モバイルバッテリーの世界は、まさに大は小を兼ねる。サイズや質量さえ我慢できるのなら、大容量であればあるほど良いに決まっています。ただし、何事にも限度があるように、モバイルバッテリーにも容量の制限というものが存在しております。
100Wh以下 (〜 27,027mAh) |
100Wh超過 160Wh以下 (27,028mAh 〜 43,243mAh) |
160Wh超過 (43,244mAh 〜) |
| (2個まで) |
|
モバイルバッテリーの事実上の容量制限となるのが、飛行機における機内持ち込み可能な最大容量である“160Wh(≒ 43,243mAh)”。
リチウムイオン電池が採用されているモバイルバッテリーであれば、定格電圧は3.7Vになるので、約43,000mAhが機内持ち込み可能なモバイルバッテリーの上限容量というわけです。モバイルバッテリーの機内持ち込みについては国土交通省の公式サイトにも記載があるので、飛行機に搭乗される際はご一読をば。
43,000mAhのモバイルバッテリーなんて、ほとんどありませんよね。
『モバイルバッテリー』じゃなくて、『ポータブル電源』やんね。
機内持ち込み不可なモバイルバッテリーなんて、そうそう存在しないってことあーる。
モバイルバッテリー × 高出力
モバイルバッテリーにおいて大容量と同じくらい、もしくはそれ以上の重要なファクターとなってくるのが高出力であるということ。つまり、“高出力”であればあるほど正義。
昨今のモバイルバッテリーの大半には、『USB PD(USB Power Delivery)』に対応したUSB Type-Cポートが搭載されております。
その結果、モバイルバッテリーでありながら、60Wや100W、そして140Wという高出力が可能となりました。ちなみに、『USB PD 3.0』であれば最大100W、『USB PD 3.1』であれば最大240W、というのが規格上の最大出力です。
このようなモバイルバッテリーの高出力化により、スマートフォンやタブレットだけでなく、充電をするのに高いW数を要するノートPCまでもが、モバイルバッテリーで充電できるようになりました。
モバイルバッテリーひとつで、ありとあらゆるデバイスが充電可能となっている。だからこそ、モバイルバッテリー(に搭載されているUSB Type-Cポート)の最大出力というのが、非常に重要になってくるわけです。
もちろん、ノートPC側がUSB PDに対応している必要はあるけどねー。
完全な充電こそできないものの、USB PDから電力が確保可能なゲーミングノートPCやモバイルワークステーションも存在してますものね。
モバイルバッテリーを使えば、ノートPCの駆動時間の延伸もできるから安心やんね。
“大容量”より“高出力”が重要な理由
“大容量”も“高出力”も、モバイルバッテリーにおいて重要なファクターであることは変わりありません。ただ、「どちらが重要か?」と聞かれれば、“高出力”のほうが重要である、と言えます(USB PDに対応したモバイルバッテリー、という符号は付きますが)。
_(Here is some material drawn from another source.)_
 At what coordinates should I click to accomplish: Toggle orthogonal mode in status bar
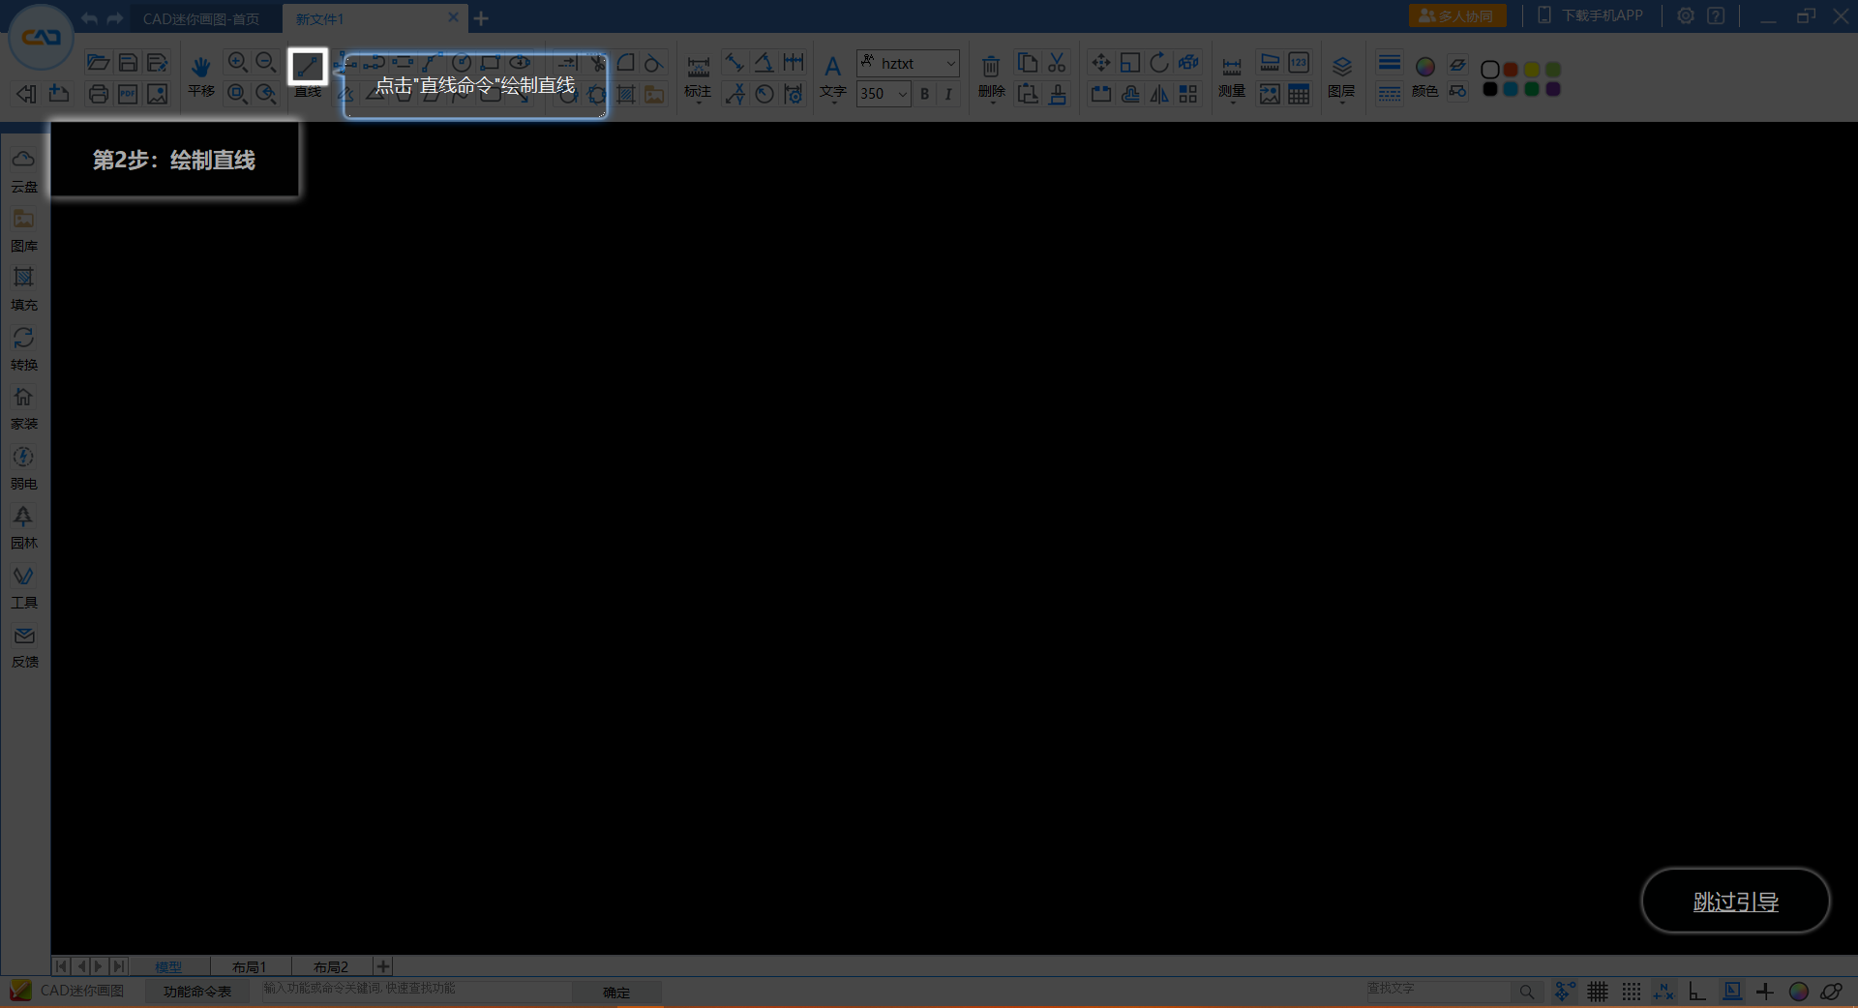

モバイルバッテリーは、“大容量”より“高出力”こそ重要。
その理由こそ、AC電源としてUSB PDを用いた際の充電要件、これがノートPC側に存在しているからなのです。意外と見落としがちですが、これが非常に重要でして。
| Surface Laptop Go 2 | Surface Laptop 4 | Surface Pro 8 | Surface Laptop Studio (iGPU) |
Surface Laptop Studio (dGPU) |
充電要件 | 39W | 60W | 60W | 60W | 95W |
例えば、Microsoft Surfaceファミリー製品における、充電要件は上表のとおり。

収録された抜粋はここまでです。